++++ Data for this task
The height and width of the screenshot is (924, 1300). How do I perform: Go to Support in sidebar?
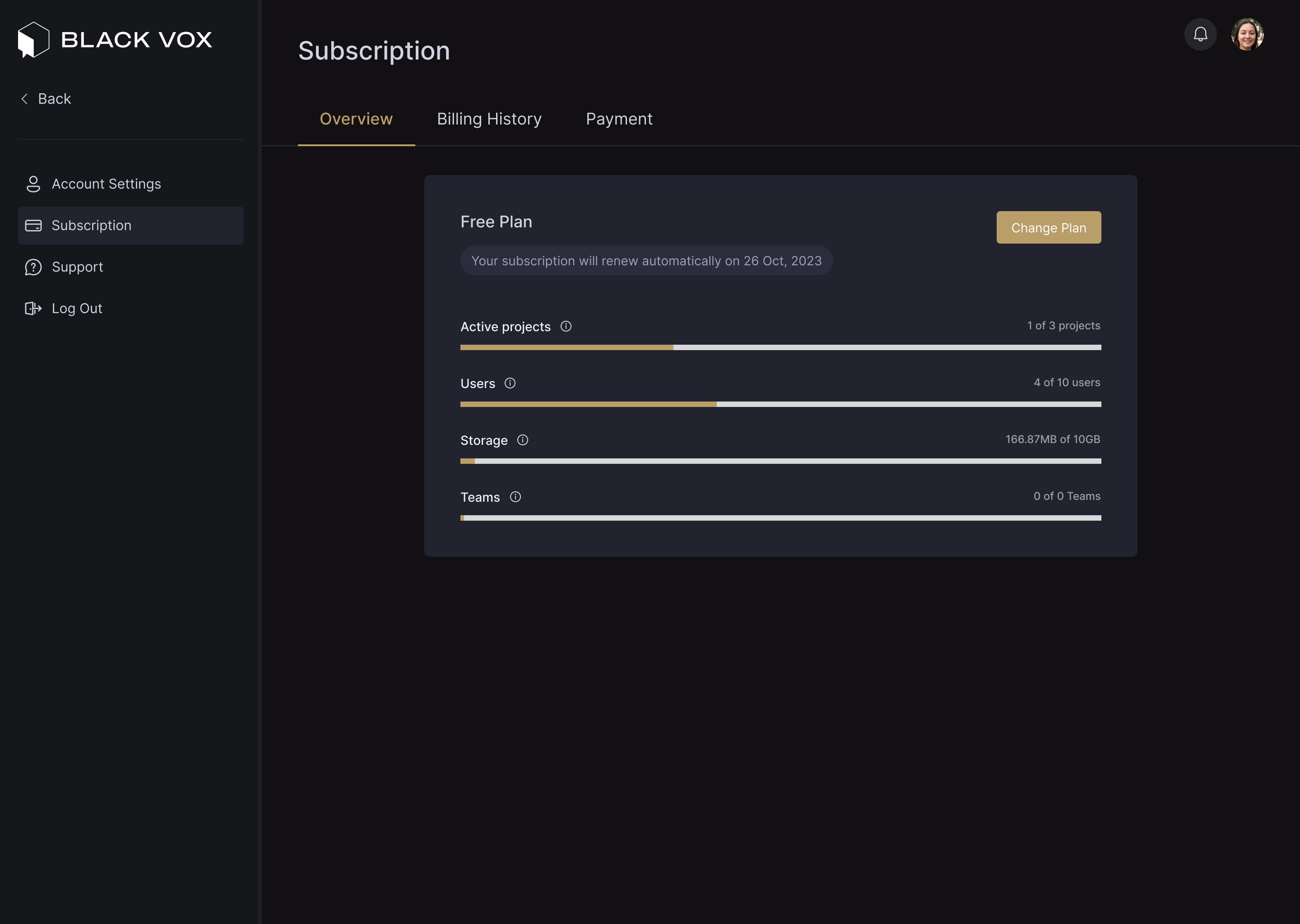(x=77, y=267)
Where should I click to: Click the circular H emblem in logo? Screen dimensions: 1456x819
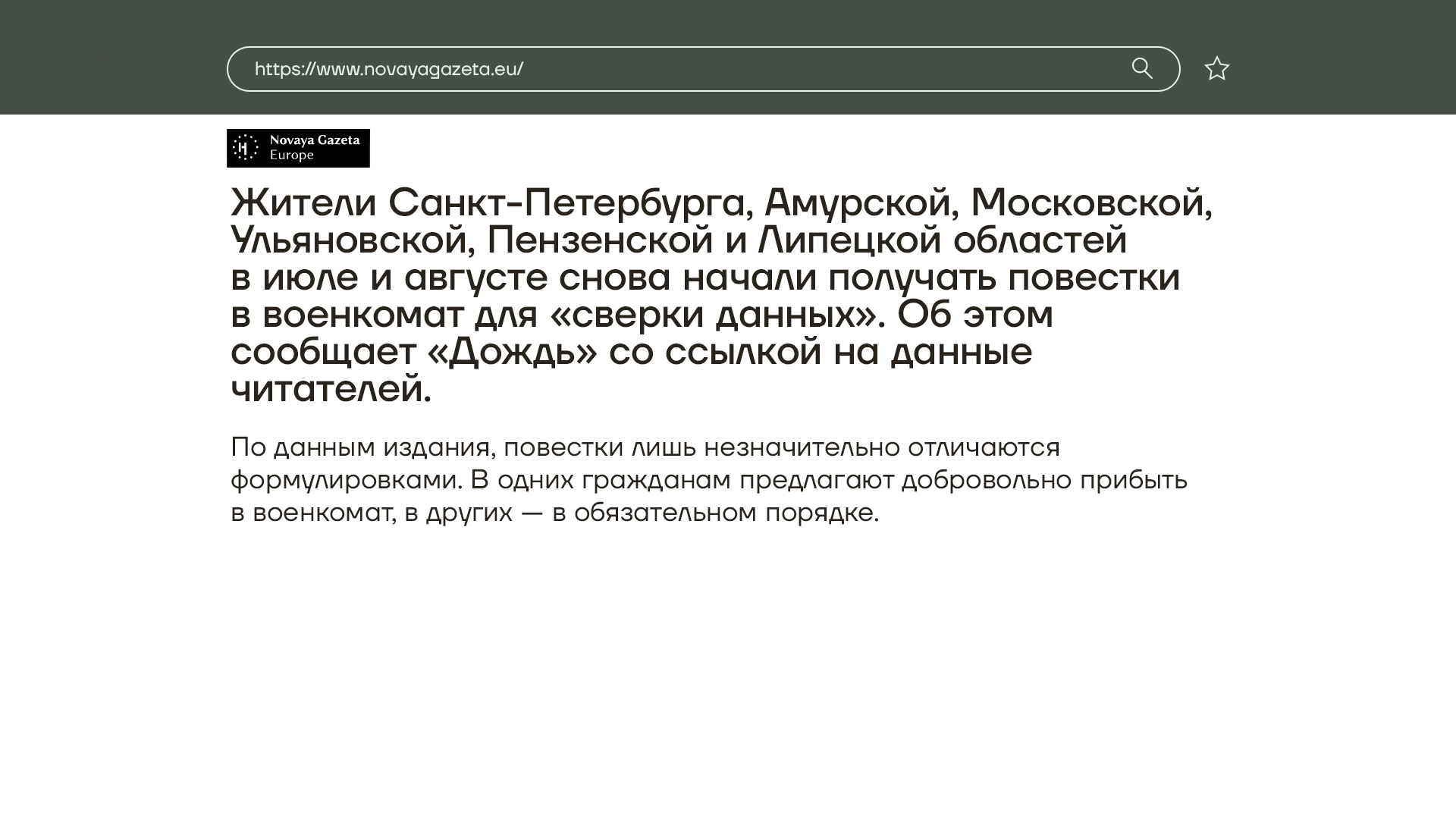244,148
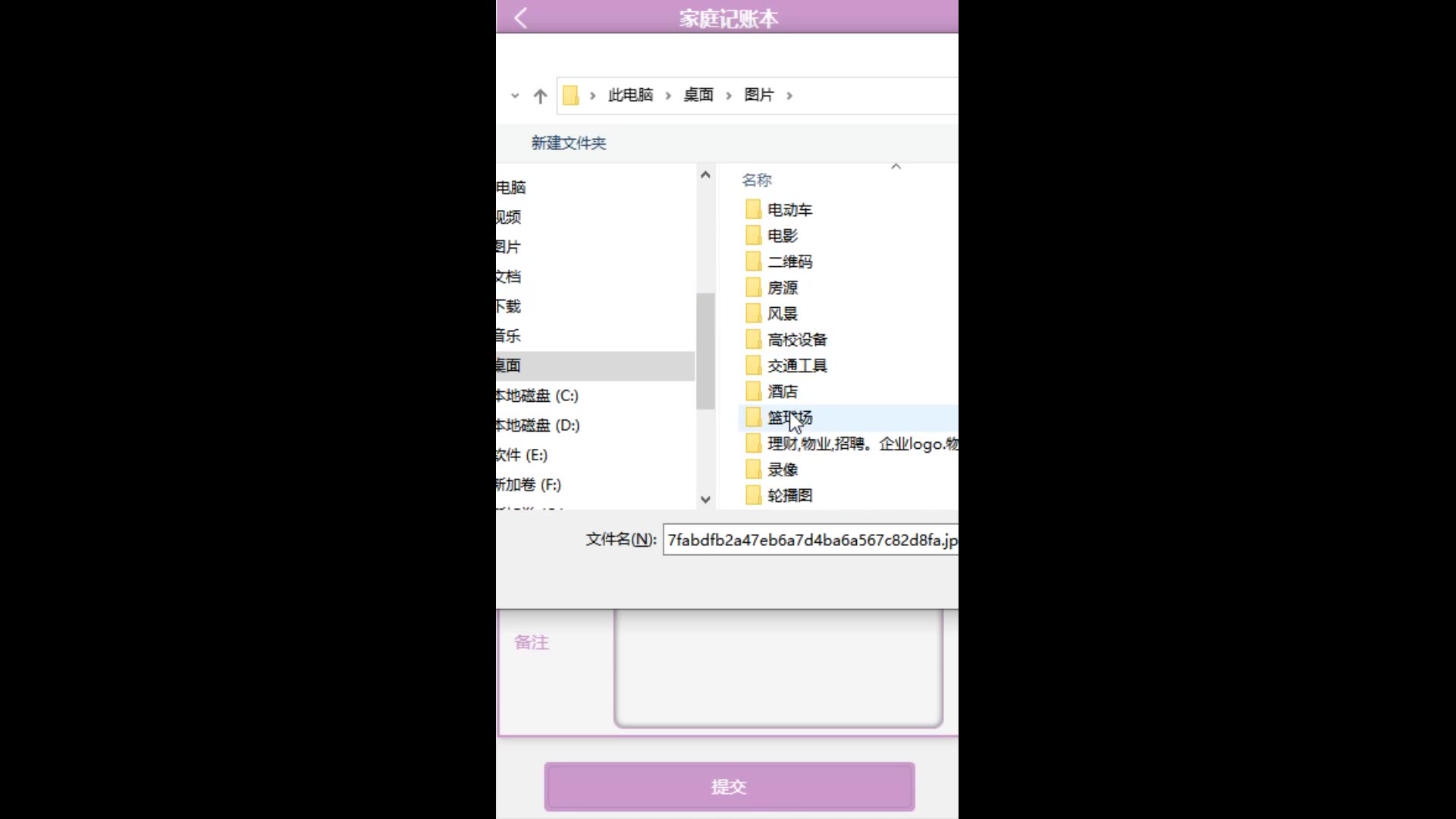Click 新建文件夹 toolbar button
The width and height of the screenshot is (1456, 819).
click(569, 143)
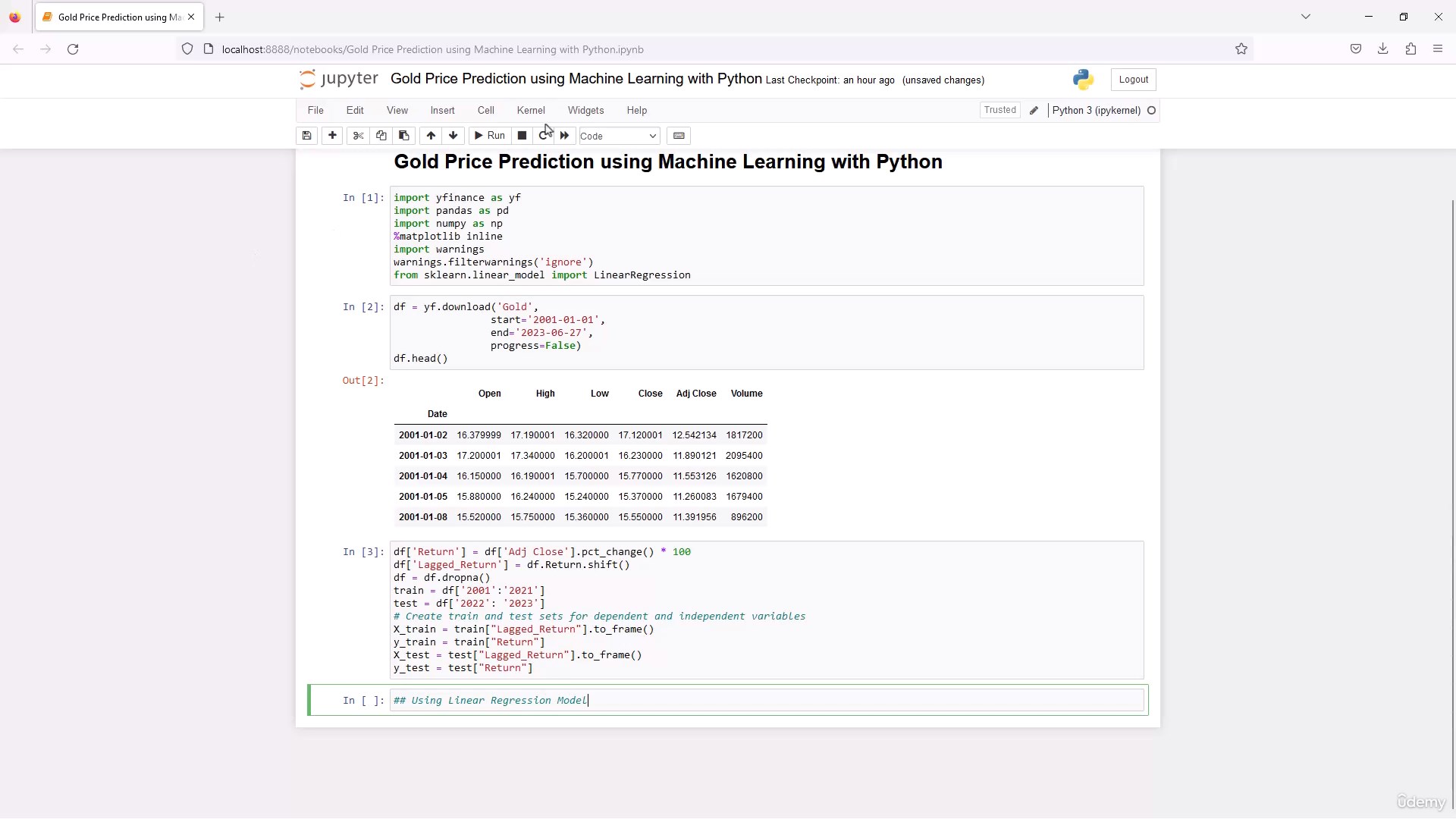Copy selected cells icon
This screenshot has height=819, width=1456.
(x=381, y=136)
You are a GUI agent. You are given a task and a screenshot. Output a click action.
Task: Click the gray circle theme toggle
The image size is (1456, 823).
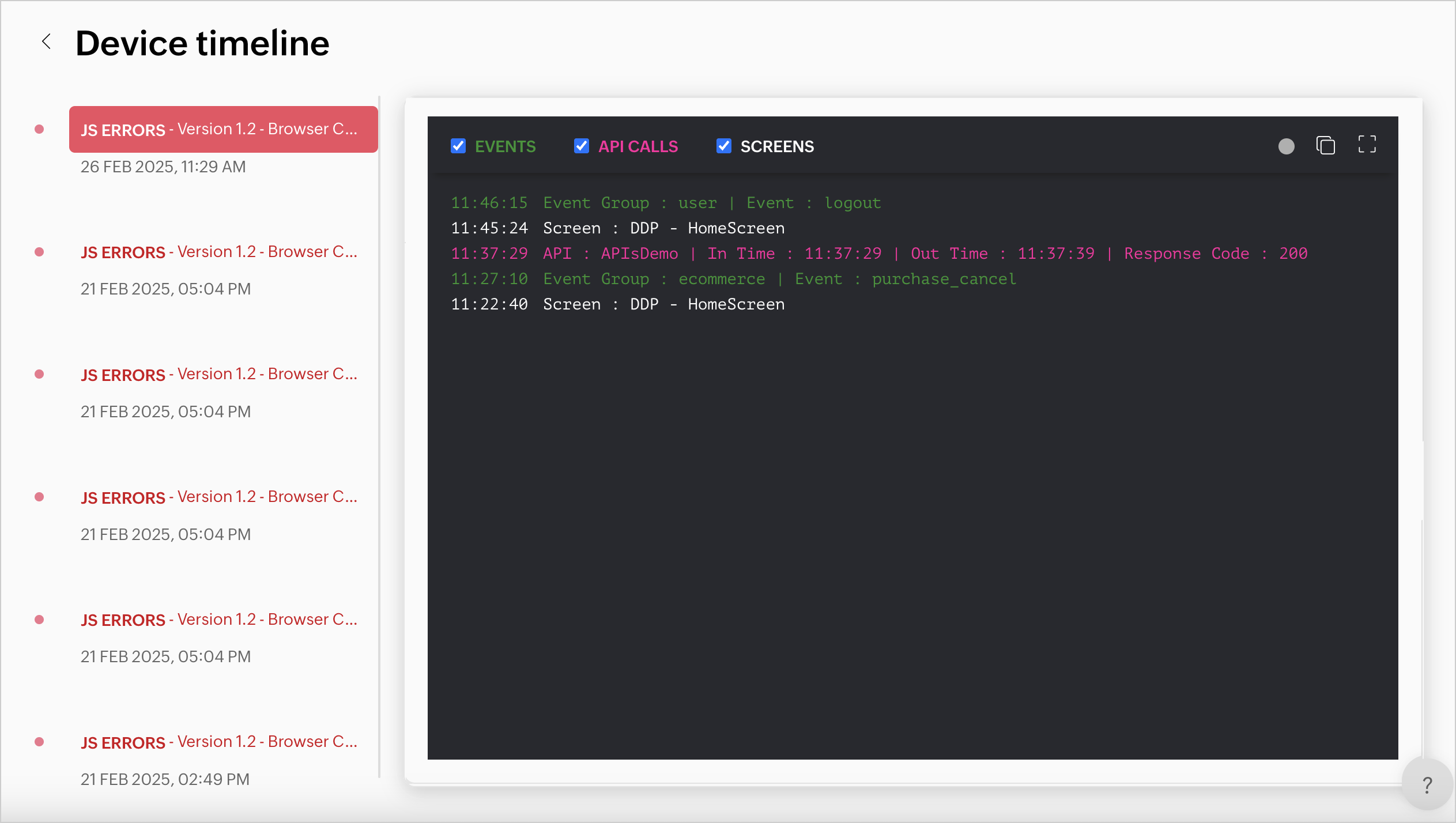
++++++++
:: Work to complete ::
When you write out the data, keep every line exact and drop the pictures.

:: Result ::
The height and width of the screenshot is (924, 1300). How do I perform: Go to Support in sidebar?
(x=77, y=267)
Where should I click to: Click the circular H emblem in logo? Screen dimensions: 1456x819
244,148
Click 新建文件夹 toolbar button
The width and height of the screenshot is (1456, 819).
click(569, 143)
Copy selected cells icon
This screenshot has height=819, width=1456.
(x=381, y=136)
You are a GUI agent. You are given a task and a screenshot. Output a click action.
Task: Click the gray circle theme toggle
The image size is (1456, 823).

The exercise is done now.